# Problem description
Your copy of the data should leave out the images and match everything else exactly.

# Provided records
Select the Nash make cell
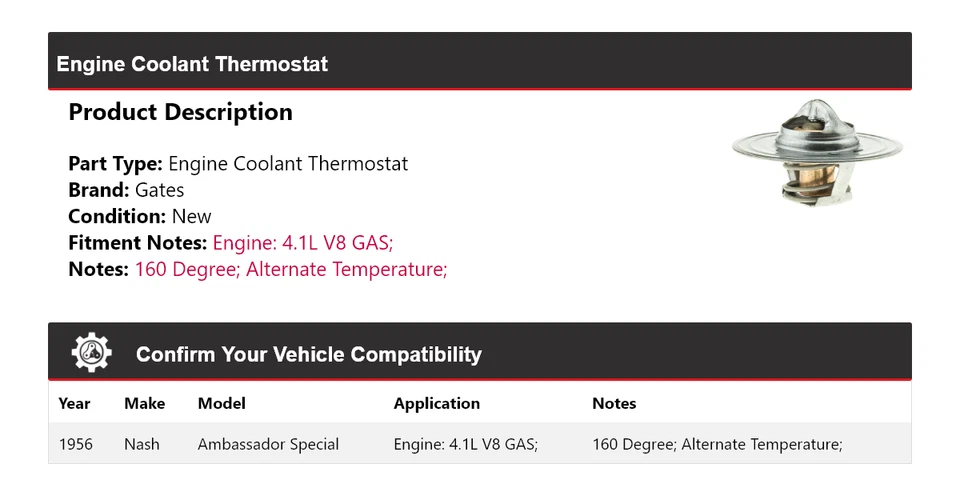Image resolution: width=960 pixels, height=496 pixels. 142,444
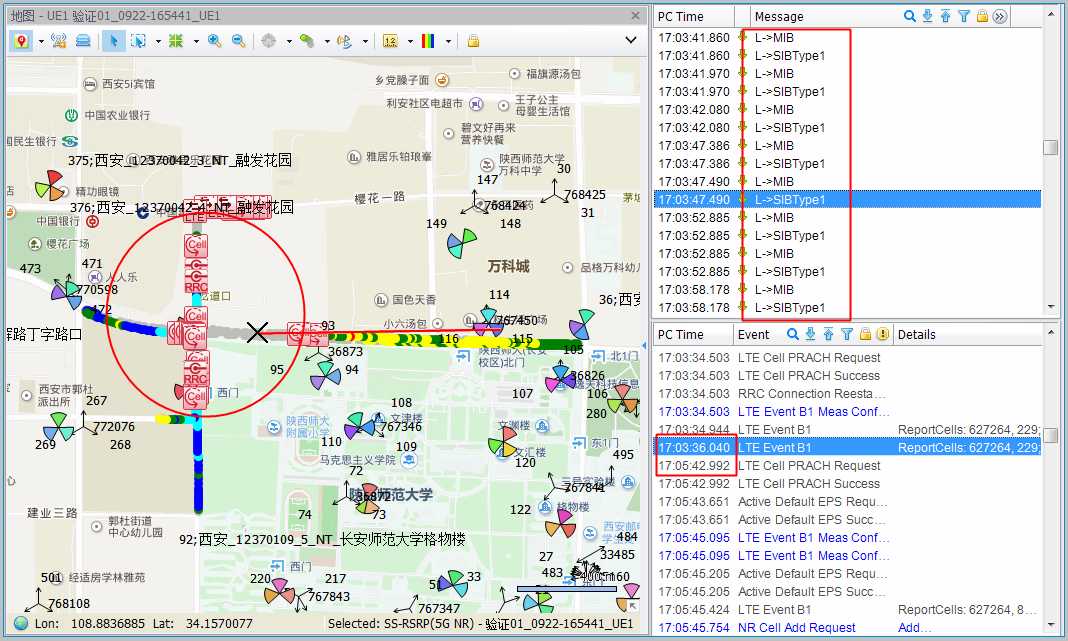Click the zoom in magnifier on map toolbar
1068x641 pixels.
(214, 41)
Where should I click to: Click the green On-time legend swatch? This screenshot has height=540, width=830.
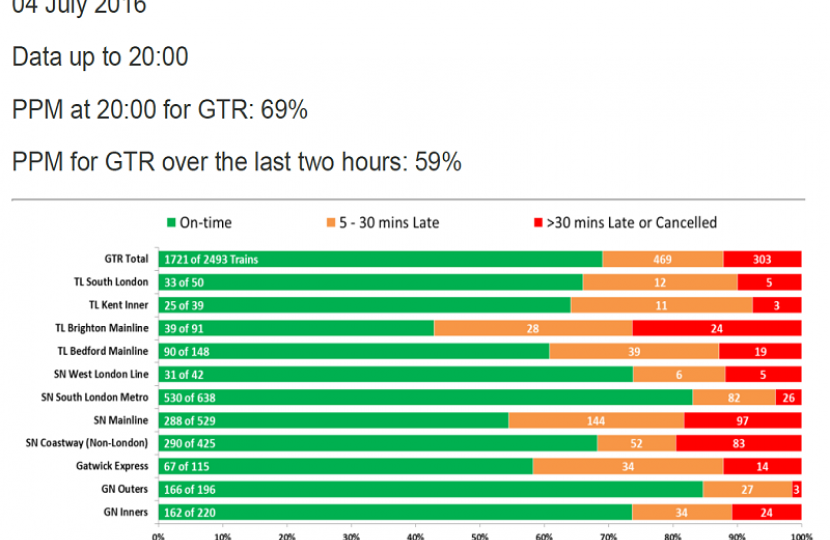[x=171, y=223]
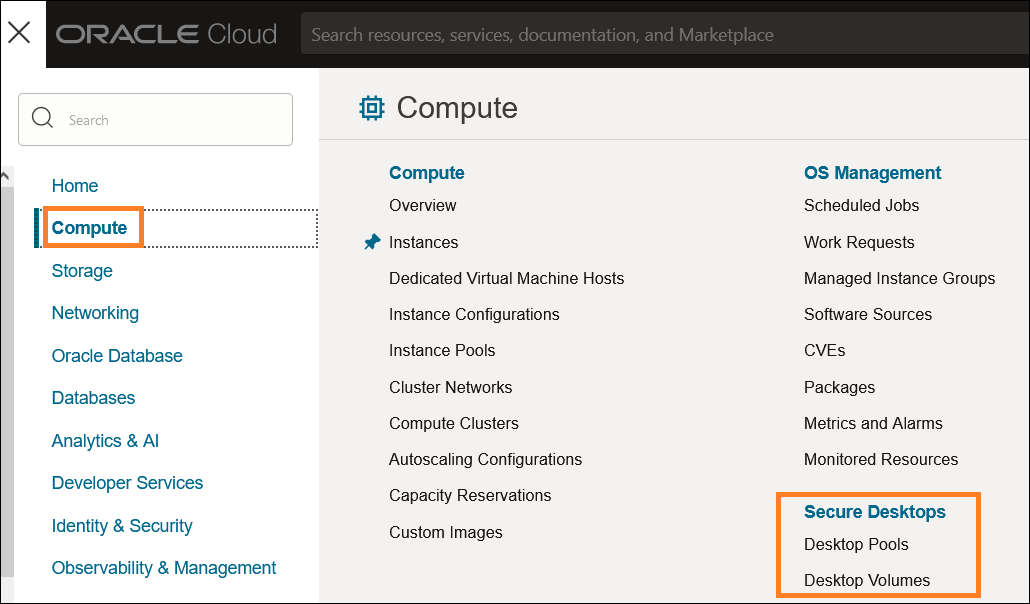Go to Dedicated Virtual Machine Hosts
The height and width of the screenshot is (604, 1030).
point(506,278)
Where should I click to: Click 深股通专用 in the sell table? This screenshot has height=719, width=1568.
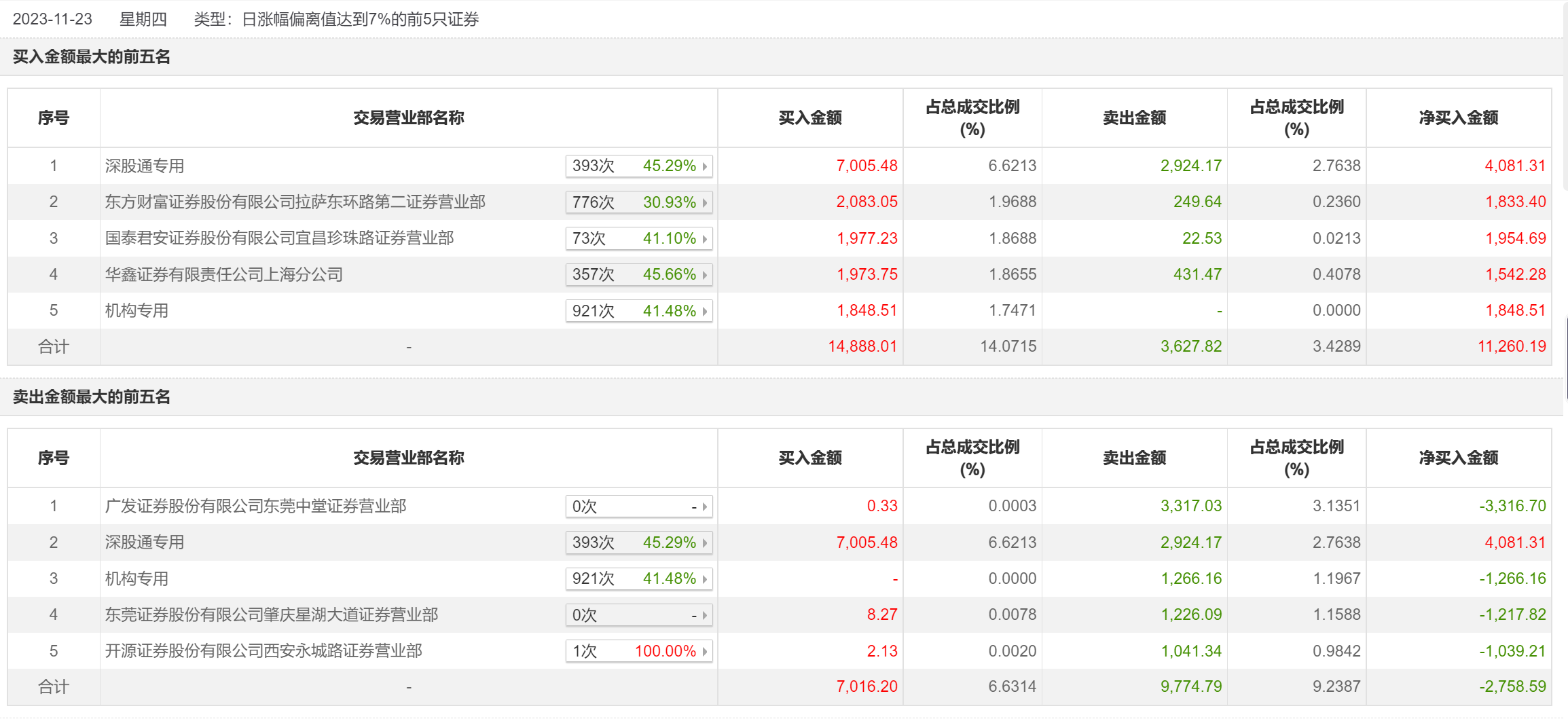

# Task output
Select the Nash make cell
Image resolution: width=960 pixels, height=496 pixels. 142,444
Click the zoom in magnifier on map toolbar
1068x641 pixels.
(214, 41)
Where should I click to: Click the green On-time legend swatch? This screenshot has height=540, width=830.
[x=171, y=223]
Go to Dedicated Virtual Machine Hosts
The height and width of the screenshot is (604, 1030).
point(506,278)
Where should I click to: Click 深股通专用 in the sell table? This screenshot has height=719, width=1568.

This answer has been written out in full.